If you had gone to any of the big four, you were a god among your peers.

The Early Fansub Connection

If you were a fan of serious salt, it was generally accepted that you had a few fansub tapes in your library. Before the bubble, and even during the bubble, fans who sought to dive deeper into the hobby, to become proverbial “Otakings” of their own, found a burgeoning community in the grey-market world of the fansub trade.

While fansubs still exist in some format today, they’re certainly don’t hold that same cachet that they did at their peak. I’m sure you’ve seen the “Miami Mike” meme, and often wondered who this person was, what he did at DragonCon, and why this is still a meme today. And, well… it’s complicated.

Credits from a Dragon Ball fansub VHS that read "NO thanks to Miami Mike. I remember what you did to me at DragonCon"

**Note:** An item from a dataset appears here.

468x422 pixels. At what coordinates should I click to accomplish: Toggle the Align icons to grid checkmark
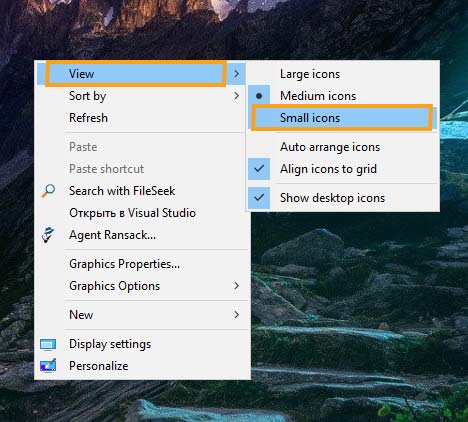(x=259, y=169)
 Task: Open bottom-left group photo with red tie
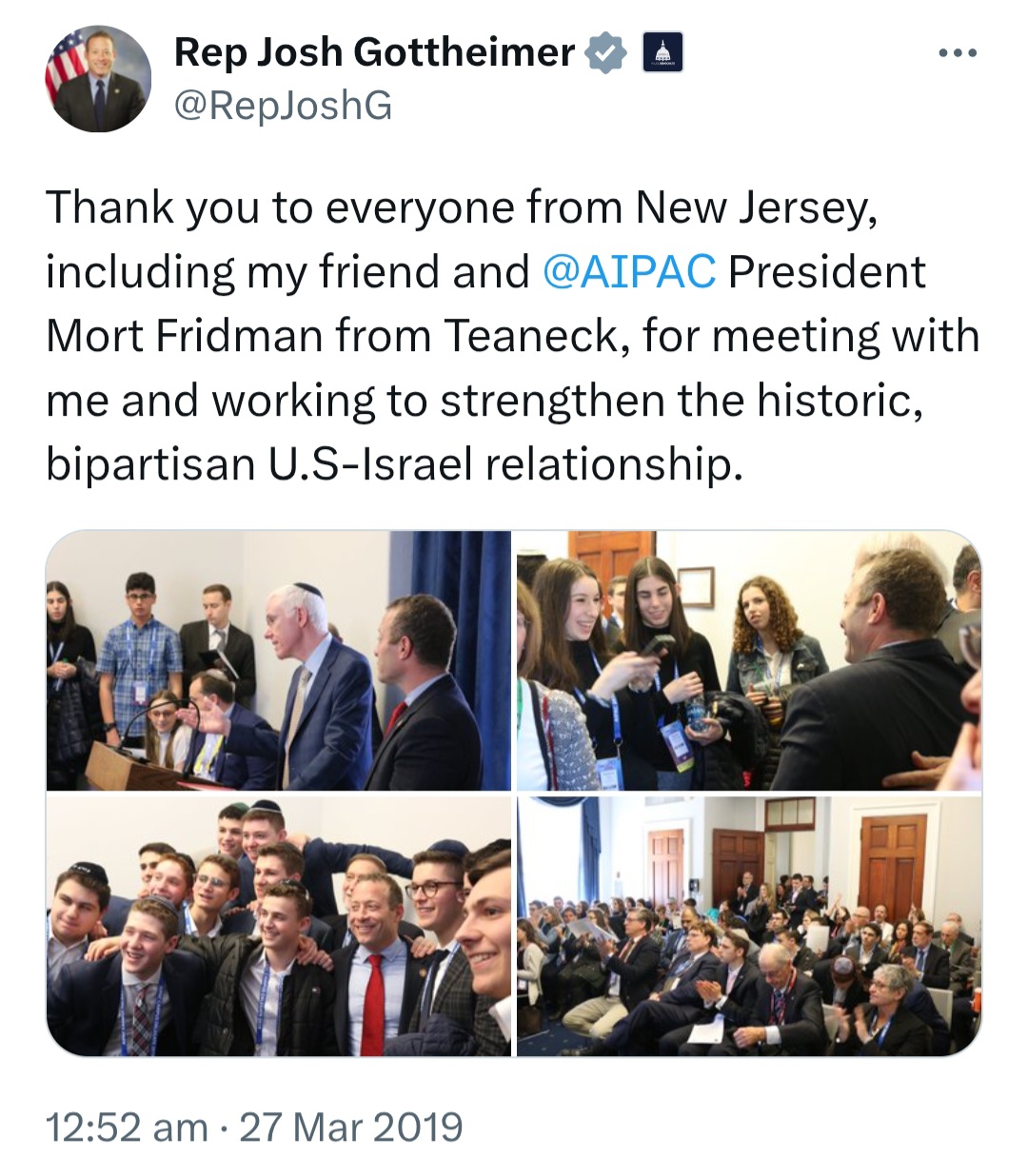pos(278,926)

Fansubs in the ‘90s were something different, something special that many older fans tend to wax nostalgic about. These were VHS tapes, which were subtitled and distributed by fans, often at-cost to cover the tape and shipping. Some operated locally via word-of-mouth. Others began to set up distribution sites – often called “distros” – with the advent of the web.

“Early fansubs were very barebones affairs — loosely timed and rough in appearance,” comments Justin Sevakis in a 2017 Answerman column. “Not a whole lot of thought was put into credit or presentation in those early days: fans were just trying to make anime watchable for people who didn’t speak Japanese.”

Still, this was the place where those deepest “in the know” would find their material, where they would gain access to shows that hadn’t been seen before like Kodomo no Omocha, Initial D, Rose of Versailles, and Violinist of Hameln.

The fansub scene quickly grew and flourished into a vibrant community of its own, with its own codes of honor and conduct, ultimately weaving its way into the very fabric of the anime world. Quality of translations and presentations increased, over the years, as groups fiercely competed for attention, and ultimately glory.

“…[F]ansubber mailing lists turned into toxic stews of flame wars, over-inflated egos and pointless competition — both direct and indirect,” Sevakis remarked in his column. He added that the conflicts led to greater attempts by groups to put their names in front of people. In particular, he notes that “[s]ome groups (mine included) put elaborate animated logos at the beginning of their fansubs,” and implemented their own improvements to shows, from custom credits to improved audio tracks.

On a higher level, fansubbers were often treated with a wink and a nod from the western industry at large. Moreover, many players within the industry, from translators like Neil Nadelman and Kara Dennison to ADV Films co-founders David Williams and John Ledford, were quick to credit the fansub community for giving them a leg up in careers within the legitimate anime world.